┌─ Source passage
In an effort to stave off total annihilation in 2011, the eight remaining Big 12 schools decided to grant the league office their media rights for a six-year period.  Such a move meant that if a school left the league, the Big 12 would still own that institution’s media rights… making it virtually impossible for any school to bolt.

Yesterday, it was reported that the rumored $2.6 billion television deals with ESPN and Fox first acknowledged in March are indeed good to go.  While still unsigned, the Big 12′s presidents — there are now 10, by the way — have agreed verbally to those contracts.  More importantly, the league has also agreed to extend the league’s grant of rights for an additional seven years. 

The takeaway: The Big 12 looked safe for at least six years before yesterday.  When these new pacts are signed and the grant of rights extended, it will look safe for 13 years.  That’s big.

Last week, the league announced the hire of new commissioner Bob Bowlsby.  Armed with a new, rich set of TV deals and 13 years worth of safety net, his next mission will be to grow the conference.  Doing so should now be easier.

Despite wild rumors that Florida State and Clemson officials are holding super-secret talks with the Big 12 conference, we continue to believe it’s far, far more likely that Louisville will be the first school to move.  While the Big 12 is starting to get steady on its feet again — after losing major brands like Colorado, Missouri, Nebraska and Texas A&M the past couple of summers — the Big East is wobbling like the top at the end of “Inception.”  (Yeah, it wobbled.)

Just as Bowlsby was brought in to fix the Big 12, Big East commissioner John Marinatto was given the heave-ho by — it’s believed — a bloc of presidents from his league’s non-football schools.  Louisville is an all-sports Big East school.  Reportedly, Cardinal officials weren’t thrilled with yesterday’s power play by the league’s old guard.

Additionally, political ties between Kentucky senator Mitch McConnell and Oklahoma president (and former senator) David Boren almost landed Louisville in the Big 12 last fall, at West Virginia’s expense.  So some amount of groundwork has already been laid for Louisville to join the Big 12 at some point.

Adding U of L would bring the league back up to 11 members.  Even though Big 12 power brokers have said publicly that they don’t feel there’s a need to hold a Big 12 Championship Game in football, you can be sure the money such a game would generate is indeed viewed as a need privately.  So who would become school #12, allowing the league to hold a title game?

The obvious target is Notre Dame.  Texas AD DeLoss Dodds has told everyone who’ll listen that he and Notre Dame AD Jack Swarbrick might just be able to swing a deal to bring the Irish to the Midwestern league.  Maybe, maybe not.  Notre Dame won’t move unless it believes its options as an independent have run out.  And even then, it’s more likely the administration in South Bend would rather partner academically and financially with the more academically-respected schools of the Big Ten or even the ACC.
└─
┌─ Dataset section
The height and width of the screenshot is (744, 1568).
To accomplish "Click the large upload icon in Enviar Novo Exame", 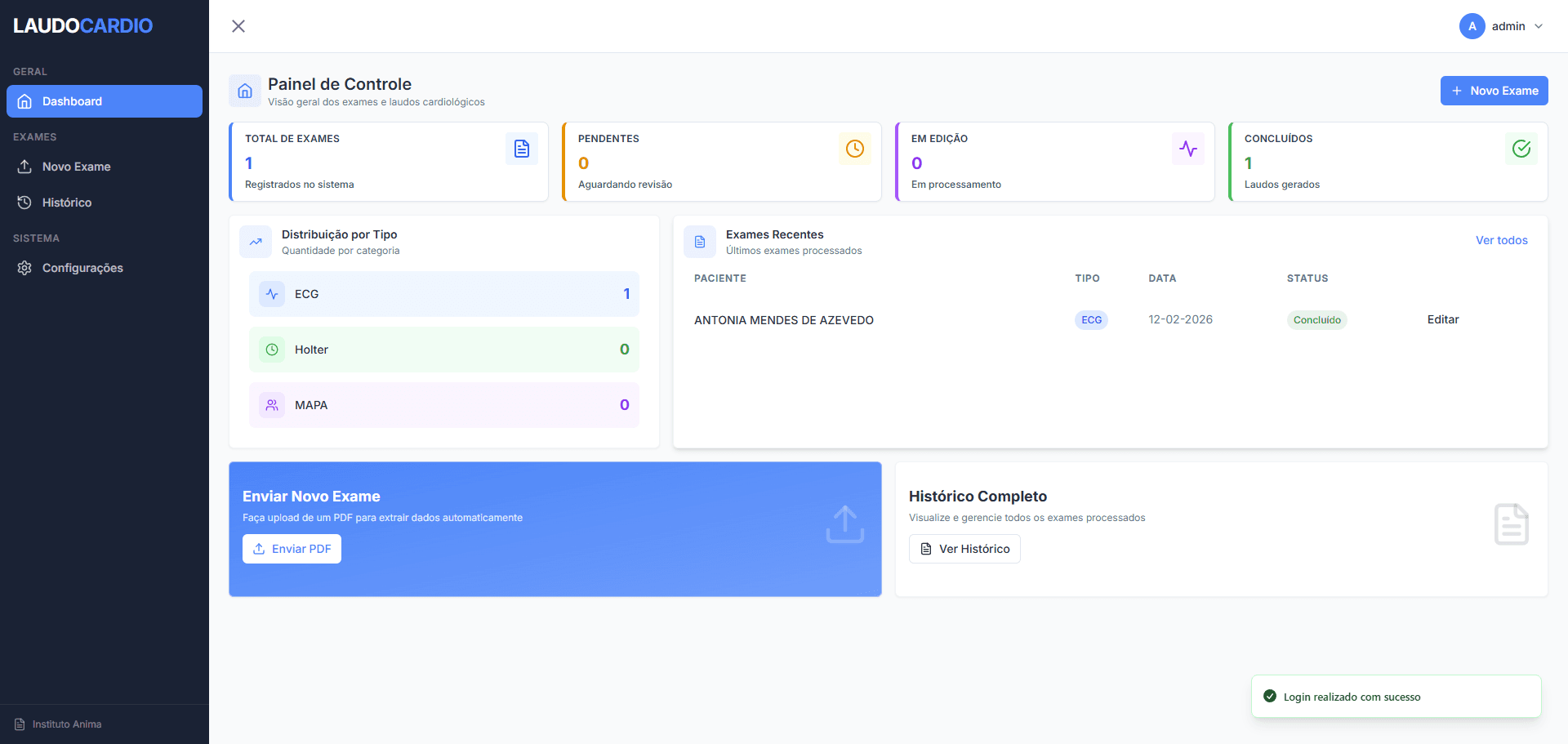I will tap(844, 524).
└─
Required tasks:
a. According to the Big 12 passage, for how many additional years did the league agree to extend its grant of rights?
b. Retype the stretch of the Big 12 passage from "Additionally, political ties" through "at some point.", keeping every word and punctuation mark unchanged.

Replies:
a. Seven years.

b.
Additionally, political ties between Kentucky senator Mitch McConnell and Oklahoma president (and former senator) David Boren almost landed Louisville in the Big 12 last fall, at West Virginia’s expense.  So some amount of groundwork has already been laid for Louisville to join the Big 12 at some point.